Share

Remembrance Day: 75 years ago the liberation of Auschwitz

HAPPENED TODAY - On January 27, 1945, the Red Army liberated the Auschwitz concentration camp - In 2005, the UN chose this date to commemorate the victims of the Holocaust

Remembrance Day: 75 years ago the liberation of Auschwitz

January 27 is the Holocaust Memorial Day, an international anniversary established by the UN in 2005 to commemorate the victims of the Holocaust. This date was chosen to remember the symbolic event that happened the 27 January of the 1945 – exactly 75 years ago – when the troops of the Red Army, engaged in the last offensive against Nazi Germany, liberated the Auschwitz concentration camp in Poland. From here, 10 days earlier, the men of the Reich had withdrawn in a hurry, taking with them the healthy prisoners, many of whom lost their lives during the crossing, which went down in history as "the death march". An extraordinary account of this, as of many other events following the liberation, is found in one of Primo Levi's masterpieces, "The Truce".
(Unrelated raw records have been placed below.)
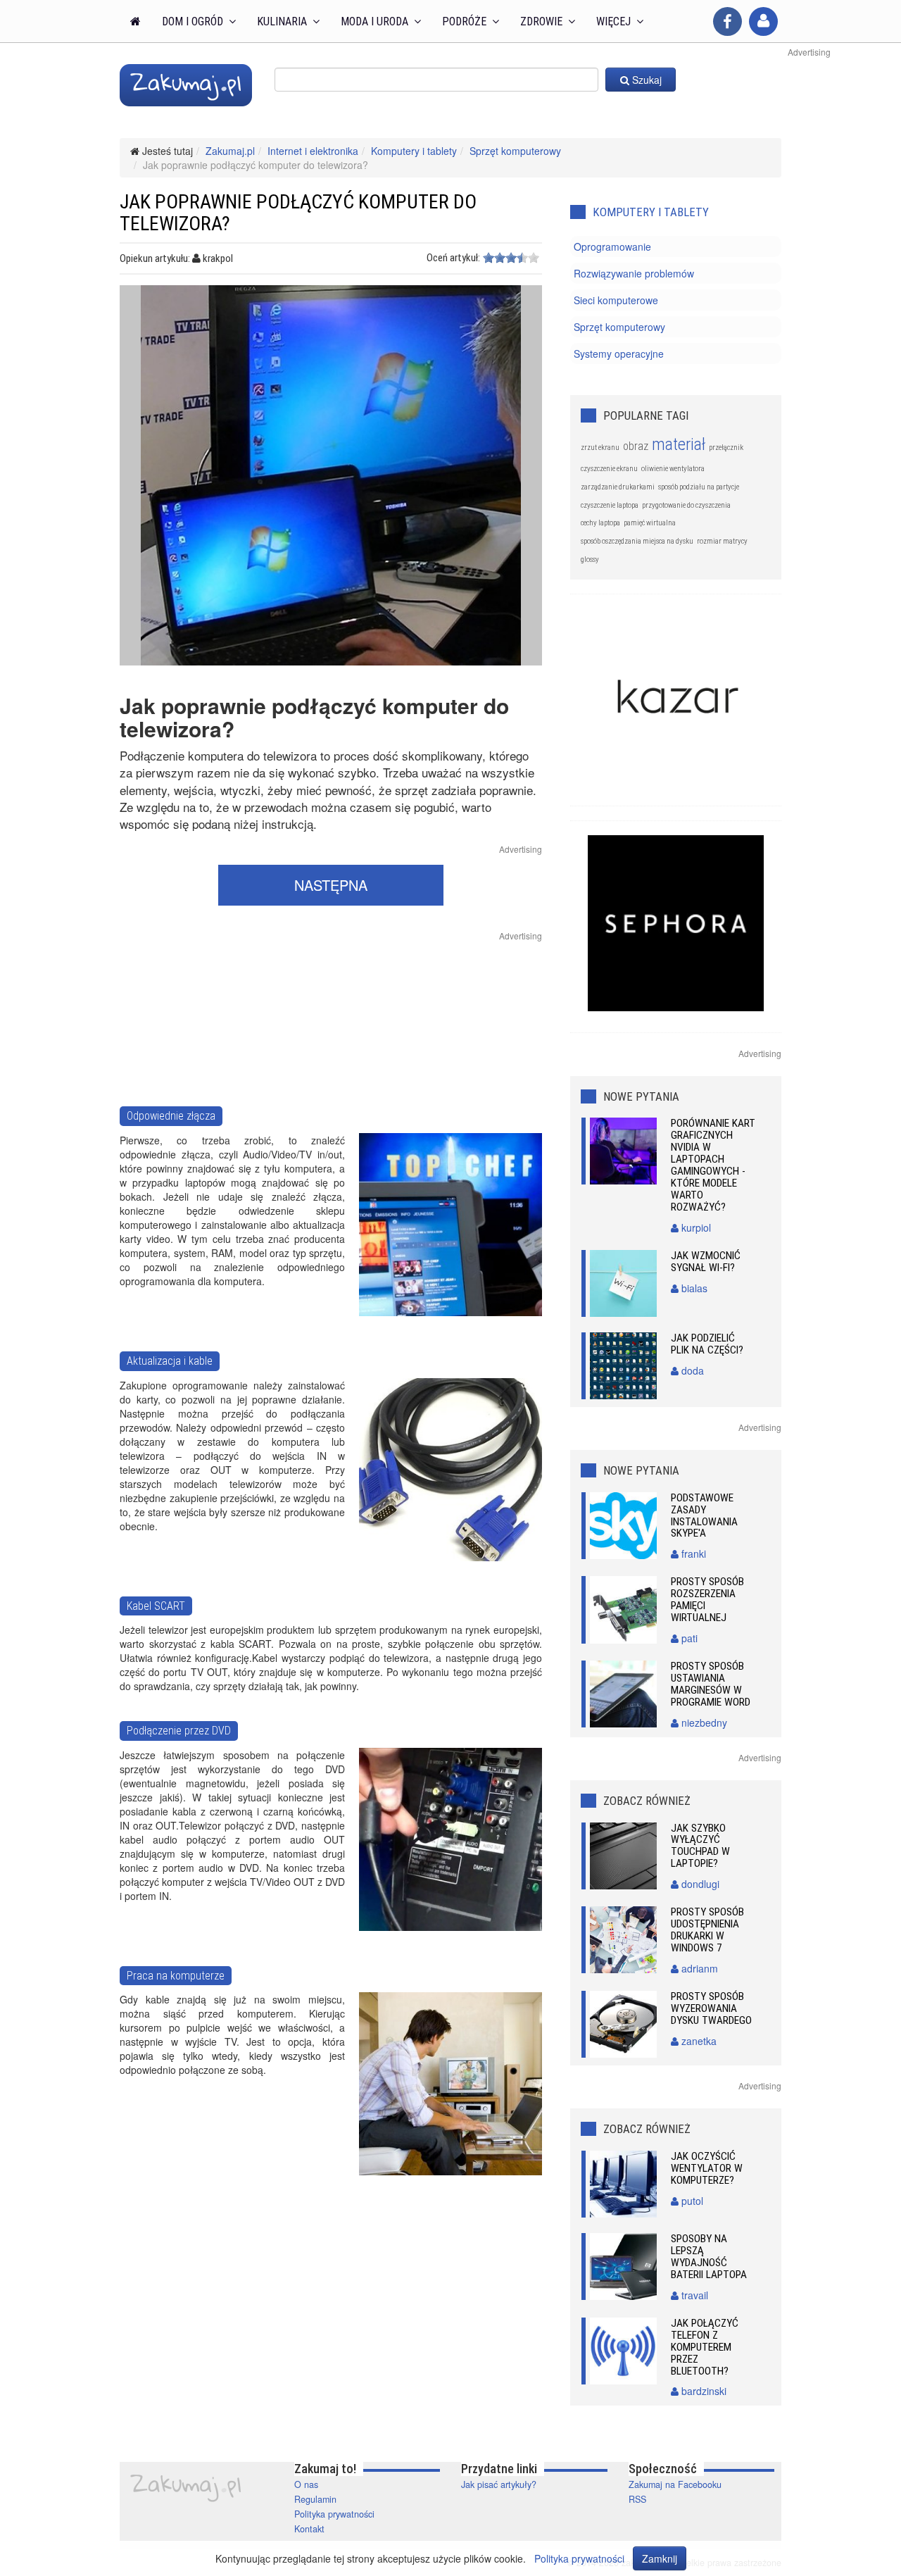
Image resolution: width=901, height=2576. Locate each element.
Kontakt (309, 2528)
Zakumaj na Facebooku (675, 2484)
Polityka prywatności (334, 2514)
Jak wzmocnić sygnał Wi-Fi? (706, 1261)
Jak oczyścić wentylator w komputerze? (707, 2168)
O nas (306, 2484)
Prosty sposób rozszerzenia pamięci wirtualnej (707, 1599)
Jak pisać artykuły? (498, 2484)
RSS (637, 2499)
The discovery of Auschwitz and the testimonies of the survivors marked a decisive turning point for historical memory, because for the first time they provided a detailed reconstruction of how the Nazi genocide had unfolded. As well as hearing the stories of veterans, the world saw the tools used to torture and exterminate prisoners in the largest concentration camp ever built by the Nazis.
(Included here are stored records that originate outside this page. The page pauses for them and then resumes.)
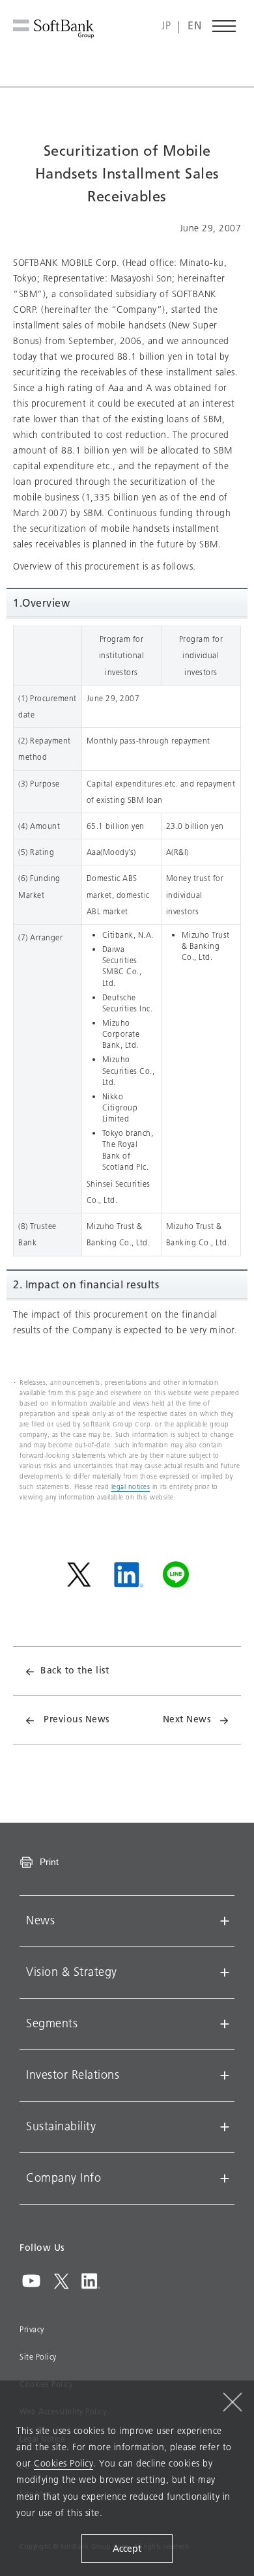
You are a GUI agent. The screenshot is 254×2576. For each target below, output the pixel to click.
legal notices (130, 1487)
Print (49, 1862)
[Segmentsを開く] (224, 2024)
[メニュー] (224, 26)
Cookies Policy (63, 2463)
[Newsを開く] (224, 1921)
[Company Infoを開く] (224, 2178)
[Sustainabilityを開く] (224, 2127)
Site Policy (38, 2357)
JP (166, 26)
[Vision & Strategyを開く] (224, 1972)
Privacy (32, 2330)
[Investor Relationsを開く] (224, 2075)
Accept (127, 2548)
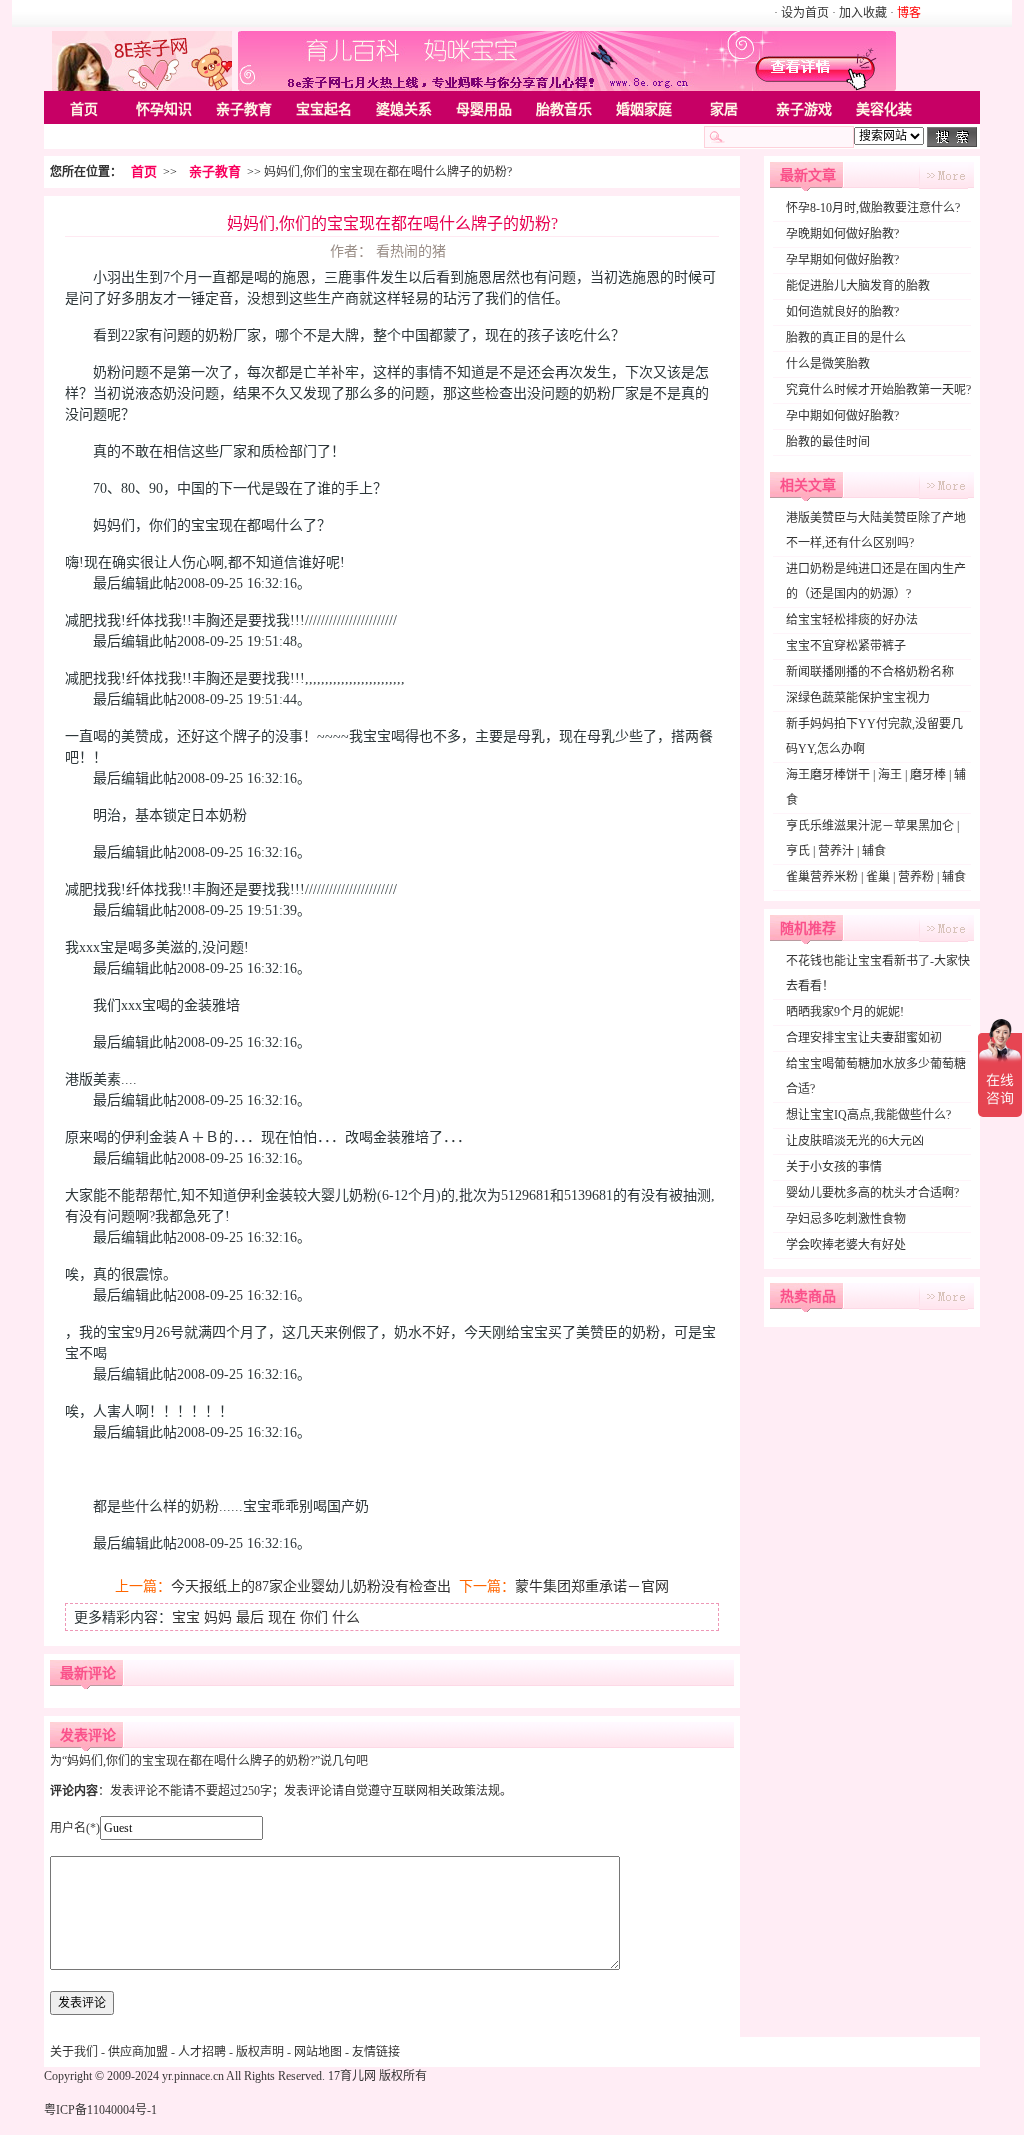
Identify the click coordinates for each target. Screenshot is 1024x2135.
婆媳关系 (404, 109)
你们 (314, 1617)
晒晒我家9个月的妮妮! (845, 1012)
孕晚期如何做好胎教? (842, 234)
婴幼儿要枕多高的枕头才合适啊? (872, 1193)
In reality, several months before arriving in Auschwitz, the Red Army had already liberated the Majdanek concentration camp and conquered the areas where the extermination camps of Belzec, Sobibor and Treblinka (dismantled by the Nazis in 1943) were located. However, the revelations that came from Auschwitz had a decidedly greater impact on historical research as well as on collective memory and for this reason the United Nations chose the liberation of this last camp (which in reality was a complex of concentration and labor camps) as an event - symbol to keep alive the memory of the Holocaust.
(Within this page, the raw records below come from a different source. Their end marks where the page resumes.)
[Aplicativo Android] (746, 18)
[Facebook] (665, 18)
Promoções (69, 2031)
In Italy, the establishment of the Day of Remembrance on January 27 preceded the UN resolution by five years. Here is the text of law 211 of 20 July 2000, made up of only two articles:

«1) The Italian Republic recognizes 27 January, the date of the demolition of the gates of Auschwitz, as "Remembrance Day", in order to remember the Shoah (extermination of the Jewish people), the racial laws, the Italian persecution of Jewish citizens , the Italians who have suffered deportation, imprisonment, death, as well as those who, even in different camps and alignments, have opposed the extermination project, and at the risk of their own lives have saved other lives and protected the persecuted.
2) On the occasion of the "Day of Remembrance" referred to in article 1, ceremonies, initiatives, meetings and common moments of narration of the facts and reflection are organised, especially in schools of all levels, on what happened to the Jewish people and to the Italian military and political deportees to the Nazi camps in order to preserve in the future of Italy the memory of a tragic and dark period of history in our country and in Europe, and so that similar events can never happen again".